The Embassy feels a bit empty, as many of our colleagues have departed on their holiday leave, but the work still continues apace. Last week, for example, D handled logistics for a VIP visit that seemed tailor-made to prove Murphy’s Law. The visit itself went off fine, with all of the planned meetings taking place – just not at all in the order they had been scheduled. Had the visitors anticipated even half of the trials and tribulations they would endure en route to and from Rwanda, they might have reconsidered coming to Kigali altogether.

Their initial flight from London via Amsterdam was snowed out, forcing them to take a train to Brussels. After more weather-related delays, their plane received clearance for takeoff only to be pulled back to the gate because one of the passengers had apparently boarded with a fraudulent passport. He had to be offloaded, and his luggage too, which further delayed departure. Once in the air, the crew decided to route the plane to Entebbe, Uganda, skipping their scheduled stop in Kigali (Brussels Airlines, like KLM, runs a triangle route: Brussels – Kigali – Entebbe – Brussels).

Whether the flight crew communicated the decision to anyone seems debatable, as all of the available information pointed to the plane arriving in Kigali a few hours behind schedule. Brussels Airlines’ flight tracker had the plane landing in Rwanda, as did the website for Kigali airport. Entebbe airport’s online systems showed a delayed arrival from Rwanda. The Brussels Airlines staff in Kigali suggested the plane might land in Uganda first for refueling but insisted that it would continue on to Kigali. With no indication that the visitors might not show up at all, D arrived at the airport just after midnight. His vehicle was in line to be screened when he received an email from the hapless travelers. A small riot apparently had ensued when the pilot announced upon landing in Uganda that the travelers who had hoped to disembark in Rwanda would have to wait for another plane the following morning.

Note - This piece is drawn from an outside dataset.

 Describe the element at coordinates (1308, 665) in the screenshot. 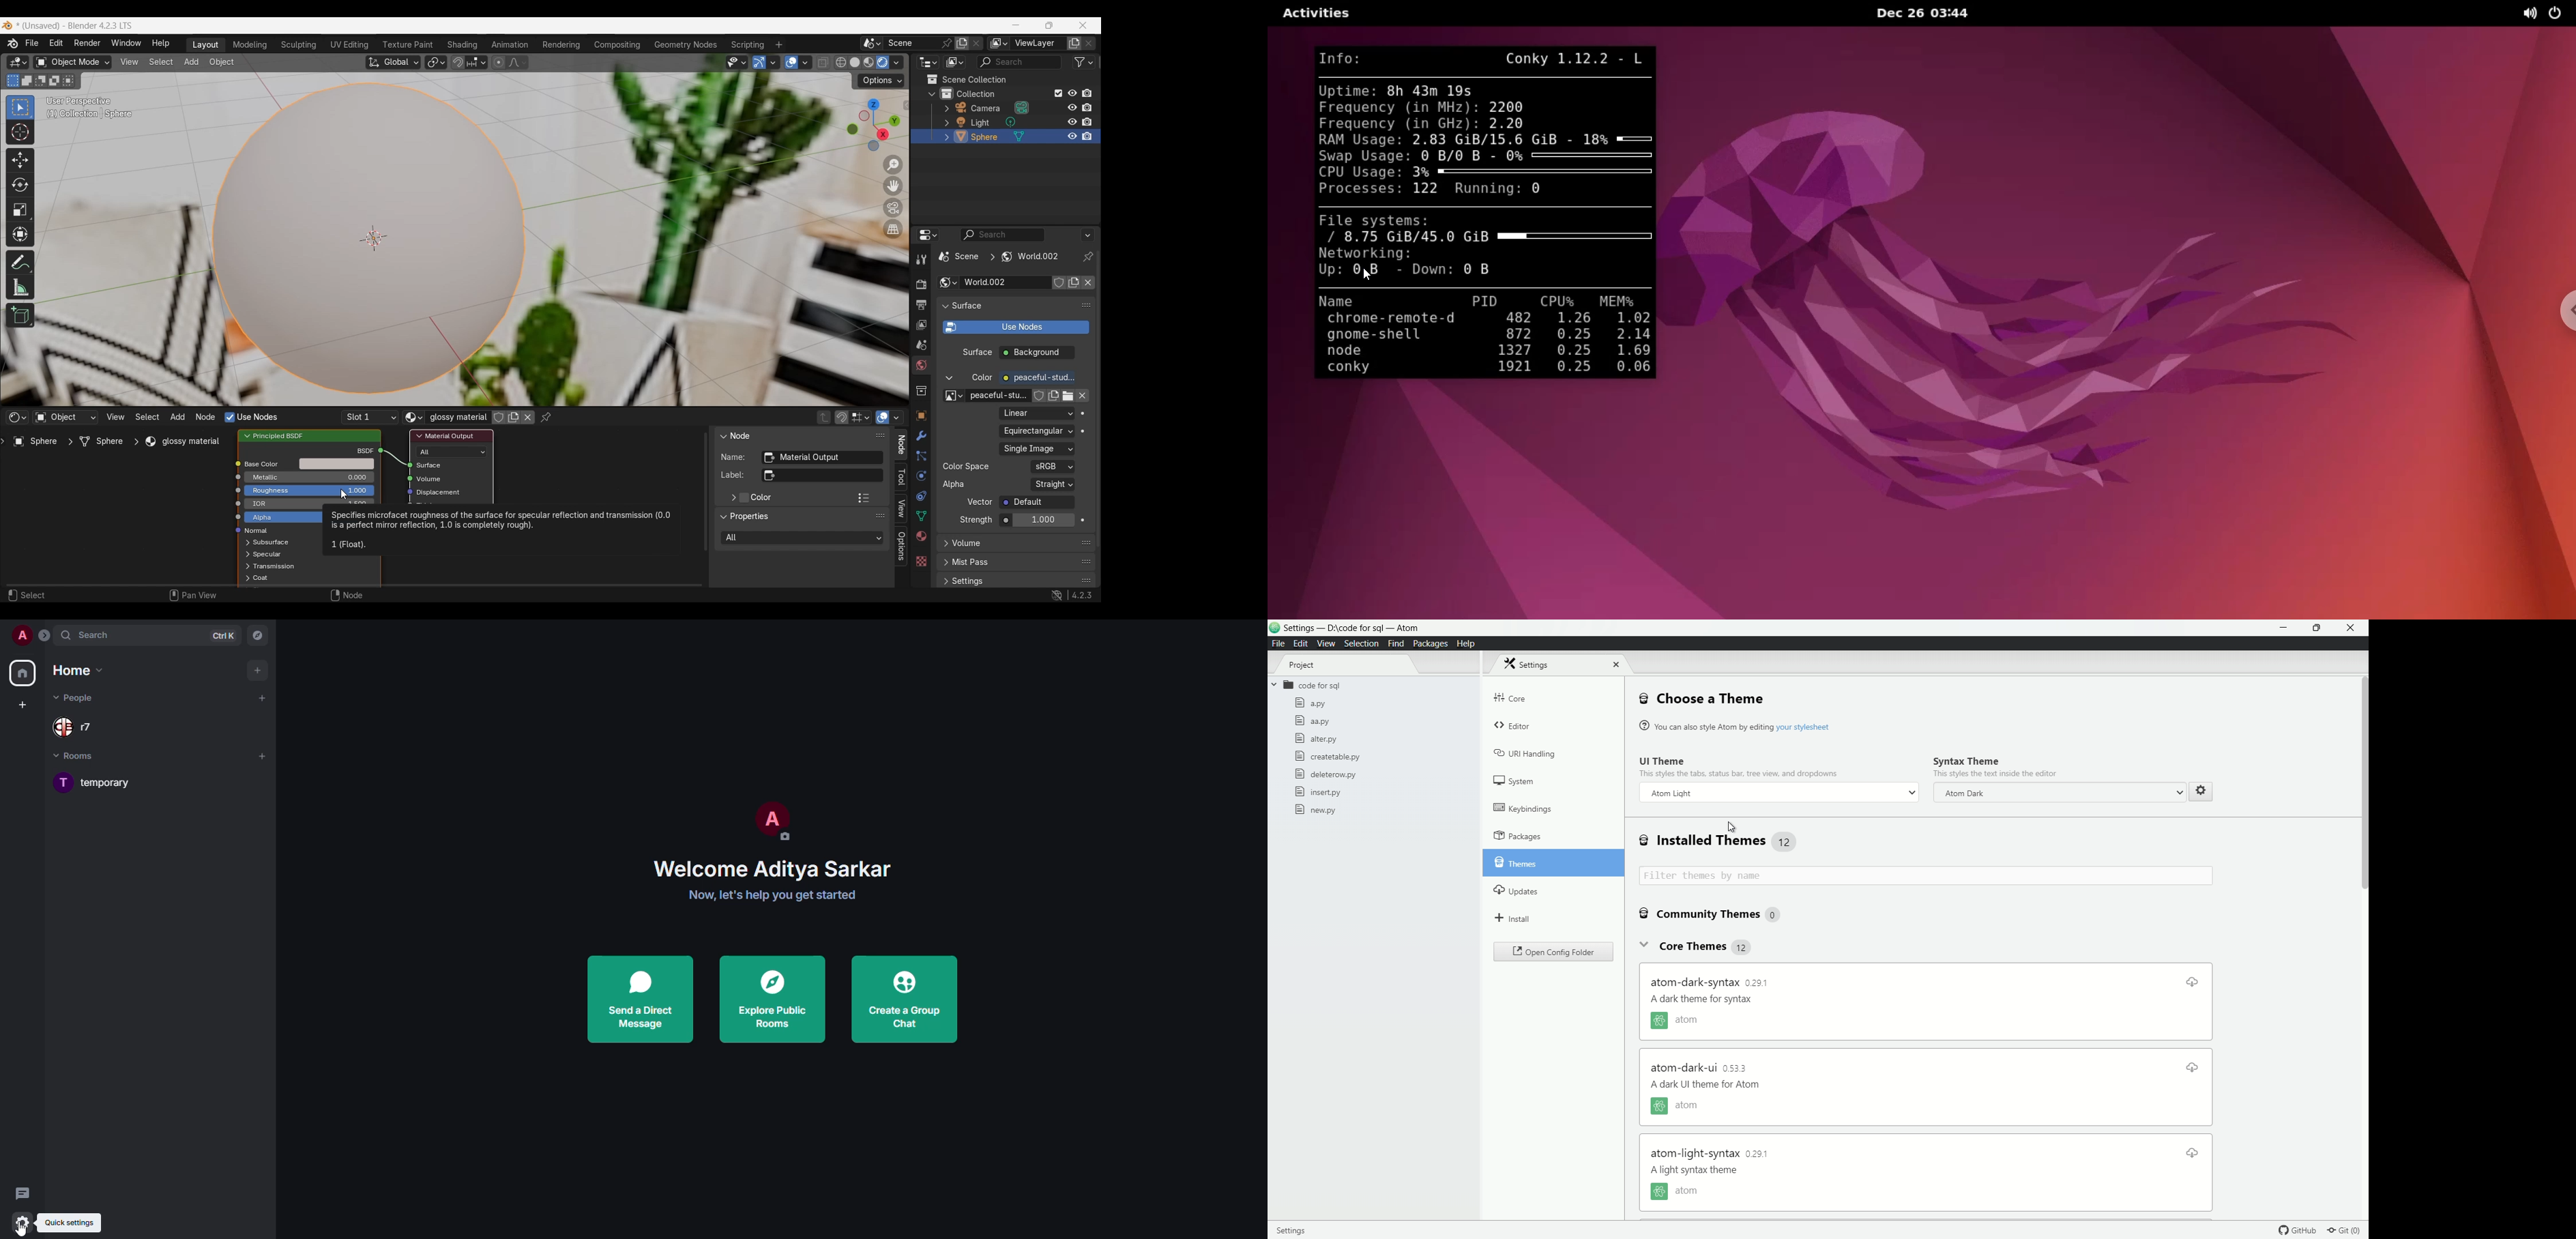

The return journey was likewise far from problem free. This time the plane arrived from Brussels as scheduled, but one of the passengers ticketed to Entebbe not only disembarked in Kigali, but also left his luggage aboard the aircraft. For obvious security reasons, airport staff would not board anyone else until the missing passenger could be found. With all that had already gone wrong, D received explicit instructions not to leave the terminal until the plane with the visitors was wheels up and headed out of Rwanda airspace. That the plane took off “only” an hour and a half behind schedule seemed like a minor miracle.

Note: The photo above is of the plane used by Secretary Kerry during his visit to Chisinau. Our visitor last week was a few ranks lower, and he, alas, had to fly commercial.